▸ **Consignes**:
[1] D'après le compte rendu du séminaire du Lemme, à quelle date et dans quelle ville la première séance s'est-elle tenue ?
[2] Rédigez la suite du compte rendu du séminaire du Lemme, à partir de sa dernière phrase.

::: Extrait du texte

Compte rendu de la première séance du Séminaire du Lemme : « La médiation et la fabrique de l’écart »

Nous avions signalé dans un précédent billet la première séance du séminaire du Lemme, qui s’est tenue le 4 mars dernier à Liège. Certains d’entre nous regrettaient de ne pouvoir s’y rendre. Thomas Franck, qui a participé à cette séance, nous a proposé le texte de son compte rendu, que nous reproduisons ci-dessous en intégralité (nous avons ajouté les différents liens), en le remerciant vivement pour ce partage.

FRANCK Thomas*
Compte rendu de la première séance du Séminaire du Lemme : « La médiation et la fabrique de l’écart »

La séance du Lemme consacrée aux rapports entre les notions d’écart et de médiation s’est ouverte sur une introduction de Christine Servais – directrice du Lemme et professeur au Département des Arts et Sciences de la communication de l’Université de Liège – mettant en avant l’hypothèse paradoxale d’une médiation considérée à partir d’un a priori consensuel d’harmonisation en même temps qu’elle reste fondée sur la nécessité d’un écart. Suivant la distinction opérée par Lyotard (« Judicieux dans le différend ») entre passage et forçage, elle estime que la médiation est un outil apte à opérer cette distinction, ce qui permet de prendre en compte sa dimension politique. Notant l’importance du lien entre un sujet et sa communauté, au détour d’un commentaire de Kant, Christine Servais a d’emblée interrogé le rapport au collectif, à la polis, que pose un individu créateur d’écart (par la subversion du dispositif de médiation). Si Rancière a bien relevé que l’expérience artistique était dépendante d’un médium à l’origine de la perception sensible, il est en même temps utile d’évoquer les possibilités d’une « mésentente » liée à l’interprétation créatrice du récepteur ainsi que de l’éventuelle constitution d’un écart à l’intérieur du processus de médiation.

::::::
::: Jeu de données

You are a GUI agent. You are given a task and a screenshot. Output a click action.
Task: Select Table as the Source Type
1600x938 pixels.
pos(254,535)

::::::
::: Jeu de données

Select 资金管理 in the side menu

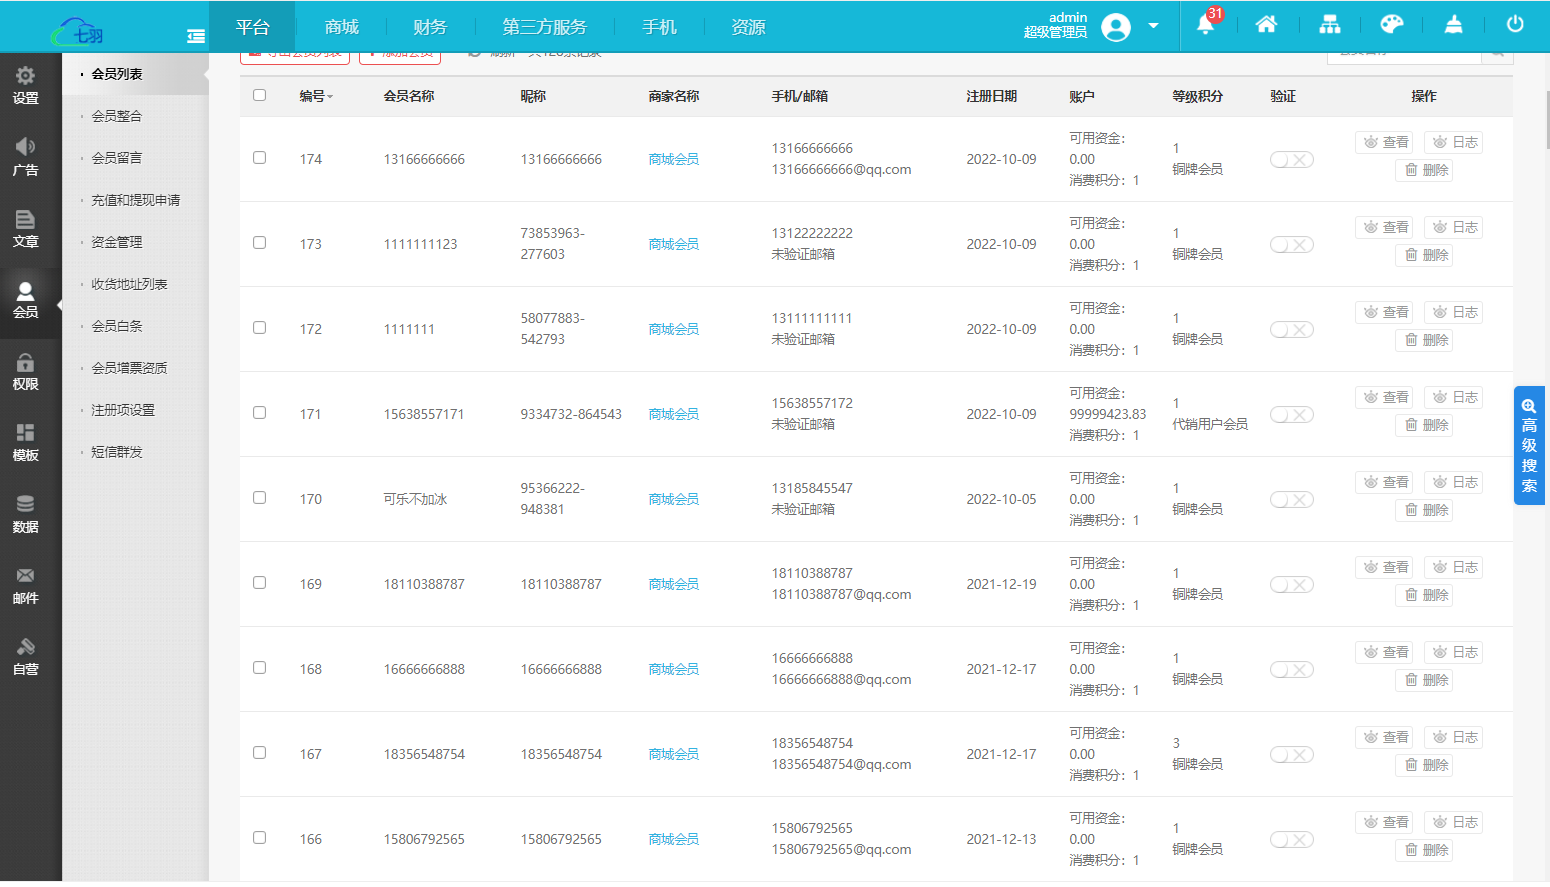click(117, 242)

::::::

▸ **Réponses par consigne**:
[1] Le 4 mars, à Liège.

[2]
Professeure en Information et Communication à l’Université Lyon II et membre du laboratoire ELICO, Julia Bonaccorsi a proposé une réflexion à partir du « sens collectif de l’écran dans la ville » dans un questionnement de l’espace public et de ses modes de spectacularisation de la culture écrite. À la suite d’une réflexion à propos des travaux d’Habermas, la chercheuse a entendu investiguer la propension critique du spectateur-acteur dans la ville, notamment via sa puissance d’altération et de subversion du discours urbain, dans une attention toute particulière à l’identité collective des individus. L’étude de productions médiatiques dans la ville pose d’emblée la question du rapport à l’espace dans sa dimension collective, du rapport d’un sujet à son organisation sociale. Celle-ci est en effet intrinsèquement modifiée par une série de pratiques numériques et communicationnelles motivées par des prétentions à l’avènement d’une ville dite intelligente. Cette ville devient dès lors un véritable lieu de mise en scène et de narrativisation de soi à destination d’un consomm’acteur placé, non sans quelque stratégie de séduction, au cœur du dispositif communicationnel. L’une des intentions de Julia Bonaccorsi était d’interroger les effets de sens politiques qui se créent à partir de cette propension de l’espace urbain à se réfléchir au travers de la production de représentations diverses. En interrogeant la sémiotique propre de l’écran en tant que dispositif bouleversant la culture de l’écrit dans l’espace urbain, elle a proposé une lecture mettant en lumière certains enjeux économiques et politiques camouflés derrière la présence d’écrans dans les villes. L’écriture urbaine et son processus de mise en visibilité sont en effet toujours le lieu d’enjeux politiques, à la croisée d’intérêts privés et publics, significatifs en ce qu’ils disent d’une certaine conception de la parole au sein de la cité.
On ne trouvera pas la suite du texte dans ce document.